Her mouth was dry and she sipped at her coffee, forcing herself to breathe slowly. The customer service agent finally came on the line, and Rachel explained her dilemma. “That is…certainly an odd situation,” the woman on the other end of the phone said, sounding nearly as surprised as Rachel was. “I’ll be happy to look into that for you in a little more detail. Would you be okay with holding?” Rachel told the woman that she would, even though her skin was crawling, even though
she felt an instinctive fear that just by alerting the bank to the discrepancy, she might—at any moment—find her door kicked in by unknown “others.”
When the woman came back on the line, Rachel eagerly told her that yes, she was still there. “I’ve looked everywhere possible,” the woman said, with a mixture of confusion and certainty in her voice. “There is no way that the transfer is even possibly a mistake. I was even able to call up the original bank form that was used—and your name was specified, along with your account number. We use a redundancy system to guard against errors; it doesn’t always work, but it’s clear that someone apparently wanted to give you two million dollars.” The woman paused. “I guess… congratulations?” The phone almost slipped out of her fingers, and Rachel barely managed a coherent reply before ending the call.
As she sat in numb silence at the table, a dawning realization came over her.

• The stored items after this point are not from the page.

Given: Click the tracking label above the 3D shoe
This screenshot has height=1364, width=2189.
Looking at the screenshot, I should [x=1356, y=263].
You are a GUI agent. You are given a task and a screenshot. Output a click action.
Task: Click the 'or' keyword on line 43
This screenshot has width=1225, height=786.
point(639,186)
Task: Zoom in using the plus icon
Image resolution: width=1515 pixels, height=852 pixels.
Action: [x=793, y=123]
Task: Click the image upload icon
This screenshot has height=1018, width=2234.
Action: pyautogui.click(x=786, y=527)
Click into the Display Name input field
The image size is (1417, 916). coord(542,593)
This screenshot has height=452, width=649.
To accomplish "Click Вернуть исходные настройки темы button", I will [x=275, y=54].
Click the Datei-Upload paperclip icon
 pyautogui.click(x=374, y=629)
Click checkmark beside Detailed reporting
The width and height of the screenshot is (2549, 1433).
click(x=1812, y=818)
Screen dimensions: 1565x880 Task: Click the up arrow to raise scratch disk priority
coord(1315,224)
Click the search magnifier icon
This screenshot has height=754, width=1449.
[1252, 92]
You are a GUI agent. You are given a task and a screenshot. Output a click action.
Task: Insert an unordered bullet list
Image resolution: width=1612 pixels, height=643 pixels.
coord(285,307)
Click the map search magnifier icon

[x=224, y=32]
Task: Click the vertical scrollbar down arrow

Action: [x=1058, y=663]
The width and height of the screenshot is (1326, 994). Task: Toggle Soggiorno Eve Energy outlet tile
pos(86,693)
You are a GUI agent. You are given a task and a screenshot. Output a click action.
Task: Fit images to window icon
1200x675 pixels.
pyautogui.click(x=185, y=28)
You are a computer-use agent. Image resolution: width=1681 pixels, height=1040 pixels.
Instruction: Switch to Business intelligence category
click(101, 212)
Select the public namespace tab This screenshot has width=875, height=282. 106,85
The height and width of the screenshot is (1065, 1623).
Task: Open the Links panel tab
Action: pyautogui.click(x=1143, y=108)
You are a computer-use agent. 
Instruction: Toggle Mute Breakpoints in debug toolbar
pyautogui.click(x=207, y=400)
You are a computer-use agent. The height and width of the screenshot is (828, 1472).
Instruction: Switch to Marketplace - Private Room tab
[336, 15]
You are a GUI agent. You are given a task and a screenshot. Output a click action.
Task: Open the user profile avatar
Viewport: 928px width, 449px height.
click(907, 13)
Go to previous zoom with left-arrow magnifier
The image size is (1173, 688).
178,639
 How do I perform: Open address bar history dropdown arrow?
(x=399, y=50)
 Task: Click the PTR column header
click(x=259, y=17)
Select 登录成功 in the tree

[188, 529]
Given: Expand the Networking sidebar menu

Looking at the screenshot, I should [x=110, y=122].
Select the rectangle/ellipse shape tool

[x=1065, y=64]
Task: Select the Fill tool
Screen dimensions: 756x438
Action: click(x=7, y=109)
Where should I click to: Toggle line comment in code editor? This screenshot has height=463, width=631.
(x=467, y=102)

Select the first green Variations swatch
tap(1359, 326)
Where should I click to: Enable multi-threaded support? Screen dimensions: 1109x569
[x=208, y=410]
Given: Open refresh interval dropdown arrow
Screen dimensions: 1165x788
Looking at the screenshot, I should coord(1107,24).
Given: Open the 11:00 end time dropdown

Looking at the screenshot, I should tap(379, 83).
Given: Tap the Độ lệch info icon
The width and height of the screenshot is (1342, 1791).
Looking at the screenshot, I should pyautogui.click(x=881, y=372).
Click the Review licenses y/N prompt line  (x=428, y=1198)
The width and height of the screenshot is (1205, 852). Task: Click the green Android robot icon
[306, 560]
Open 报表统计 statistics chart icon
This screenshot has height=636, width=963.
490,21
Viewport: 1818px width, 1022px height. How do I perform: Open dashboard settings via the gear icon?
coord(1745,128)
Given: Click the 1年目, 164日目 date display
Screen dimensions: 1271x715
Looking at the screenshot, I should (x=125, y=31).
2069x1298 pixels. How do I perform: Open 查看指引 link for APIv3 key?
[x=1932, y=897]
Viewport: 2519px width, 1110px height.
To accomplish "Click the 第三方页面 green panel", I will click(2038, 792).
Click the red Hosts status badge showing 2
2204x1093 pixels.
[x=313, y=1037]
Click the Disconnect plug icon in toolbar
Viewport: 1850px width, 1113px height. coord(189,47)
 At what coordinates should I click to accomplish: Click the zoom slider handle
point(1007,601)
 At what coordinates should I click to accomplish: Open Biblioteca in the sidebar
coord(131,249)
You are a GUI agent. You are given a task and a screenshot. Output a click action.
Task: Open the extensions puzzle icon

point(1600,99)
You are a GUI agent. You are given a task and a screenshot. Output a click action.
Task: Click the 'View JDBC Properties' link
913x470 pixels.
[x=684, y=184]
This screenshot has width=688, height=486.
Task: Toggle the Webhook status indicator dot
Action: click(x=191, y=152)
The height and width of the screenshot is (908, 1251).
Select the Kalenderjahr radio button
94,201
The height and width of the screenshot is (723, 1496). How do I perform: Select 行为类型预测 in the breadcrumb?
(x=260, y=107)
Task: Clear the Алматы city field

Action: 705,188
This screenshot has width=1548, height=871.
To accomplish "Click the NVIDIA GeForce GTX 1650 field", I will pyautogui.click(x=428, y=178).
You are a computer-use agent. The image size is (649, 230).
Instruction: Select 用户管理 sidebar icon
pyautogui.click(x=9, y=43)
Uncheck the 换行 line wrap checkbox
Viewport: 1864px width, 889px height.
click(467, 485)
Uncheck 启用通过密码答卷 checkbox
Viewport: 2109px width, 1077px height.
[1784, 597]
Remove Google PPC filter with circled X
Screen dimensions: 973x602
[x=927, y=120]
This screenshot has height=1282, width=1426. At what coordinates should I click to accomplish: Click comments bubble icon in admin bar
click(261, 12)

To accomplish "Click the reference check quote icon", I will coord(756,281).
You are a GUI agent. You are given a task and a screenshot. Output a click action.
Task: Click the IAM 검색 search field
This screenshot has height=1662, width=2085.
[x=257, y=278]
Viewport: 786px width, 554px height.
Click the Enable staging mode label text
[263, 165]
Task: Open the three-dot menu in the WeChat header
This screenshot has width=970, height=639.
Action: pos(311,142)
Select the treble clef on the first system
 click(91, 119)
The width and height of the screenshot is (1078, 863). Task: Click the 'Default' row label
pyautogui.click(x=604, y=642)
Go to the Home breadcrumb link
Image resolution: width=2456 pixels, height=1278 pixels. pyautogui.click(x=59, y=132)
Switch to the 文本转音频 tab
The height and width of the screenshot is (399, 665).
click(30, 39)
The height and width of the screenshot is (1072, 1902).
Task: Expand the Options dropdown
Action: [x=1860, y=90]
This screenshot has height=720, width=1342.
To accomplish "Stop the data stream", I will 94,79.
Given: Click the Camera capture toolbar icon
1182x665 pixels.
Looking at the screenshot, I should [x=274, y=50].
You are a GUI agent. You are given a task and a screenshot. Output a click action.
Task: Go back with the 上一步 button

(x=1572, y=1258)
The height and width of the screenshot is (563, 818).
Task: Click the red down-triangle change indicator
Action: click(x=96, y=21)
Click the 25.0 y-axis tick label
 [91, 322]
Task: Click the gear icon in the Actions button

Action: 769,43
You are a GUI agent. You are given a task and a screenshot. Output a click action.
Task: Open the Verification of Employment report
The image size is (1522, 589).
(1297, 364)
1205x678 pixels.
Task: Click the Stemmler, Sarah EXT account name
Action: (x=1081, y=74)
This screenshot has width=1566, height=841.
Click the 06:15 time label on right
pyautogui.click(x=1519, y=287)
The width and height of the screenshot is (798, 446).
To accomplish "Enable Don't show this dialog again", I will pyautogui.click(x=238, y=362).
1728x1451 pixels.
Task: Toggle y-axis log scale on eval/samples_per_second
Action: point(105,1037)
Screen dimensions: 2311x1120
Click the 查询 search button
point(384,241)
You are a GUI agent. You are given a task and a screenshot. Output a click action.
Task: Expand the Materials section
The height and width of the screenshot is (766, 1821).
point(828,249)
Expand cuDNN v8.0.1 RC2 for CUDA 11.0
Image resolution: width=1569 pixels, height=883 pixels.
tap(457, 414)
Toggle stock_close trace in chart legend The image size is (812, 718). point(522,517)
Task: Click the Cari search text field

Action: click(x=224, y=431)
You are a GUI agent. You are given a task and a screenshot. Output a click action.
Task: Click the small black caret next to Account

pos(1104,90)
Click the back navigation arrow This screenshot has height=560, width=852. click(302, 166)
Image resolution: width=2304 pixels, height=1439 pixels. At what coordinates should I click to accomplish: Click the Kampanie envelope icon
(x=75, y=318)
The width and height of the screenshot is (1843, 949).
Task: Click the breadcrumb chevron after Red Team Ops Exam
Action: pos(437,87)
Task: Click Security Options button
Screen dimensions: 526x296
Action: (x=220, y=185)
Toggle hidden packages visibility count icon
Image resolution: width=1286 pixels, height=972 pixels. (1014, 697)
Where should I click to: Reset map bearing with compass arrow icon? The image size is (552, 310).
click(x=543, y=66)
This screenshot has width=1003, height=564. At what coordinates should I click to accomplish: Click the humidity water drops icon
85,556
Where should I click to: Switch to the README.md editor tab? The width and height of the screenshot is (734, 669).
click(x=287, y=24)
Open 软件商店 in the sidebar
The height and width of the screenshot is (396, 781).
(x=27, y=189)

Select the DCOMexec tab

I don’t have to go to work today. She smiled slowly. If I’m careful, I don’t have to go to work ever. She began to laugh, eyes wide, shaking her head in shock at the turn of events.
****
Two days later, Rachel had formally quit her job, not even giving notice, and submitting a resignation letter that, if formal and moderately polite, at least provided some food for thought to any of the people in HR who might have actually concerned themselves with a disaffected employee. She had not given specific reasons for why she was leaving so abruptly; to Rachel’s mind, the fewer people who knew about her unexpected windfall, the better. But the question of just who had sent her the money, why they had sent it to her, continued to plague her in the back of her mind, even as she went about putting plans into place to not only protect it, but to make it last as long as humanly possible.
She had gone into the bank the same day and spoke to a manager who had been unable to discover the source of the transfer—it had been done anonymously. The trail was worse than cold; the manager told her that deliberate steps had been taken to obscure the identity of whoever had sent the transfer into her bank account. “Whoever gave you this money sure doesn’t want anyone to know it was them,” he had said, shaking his head at the vagaries of the wealthy.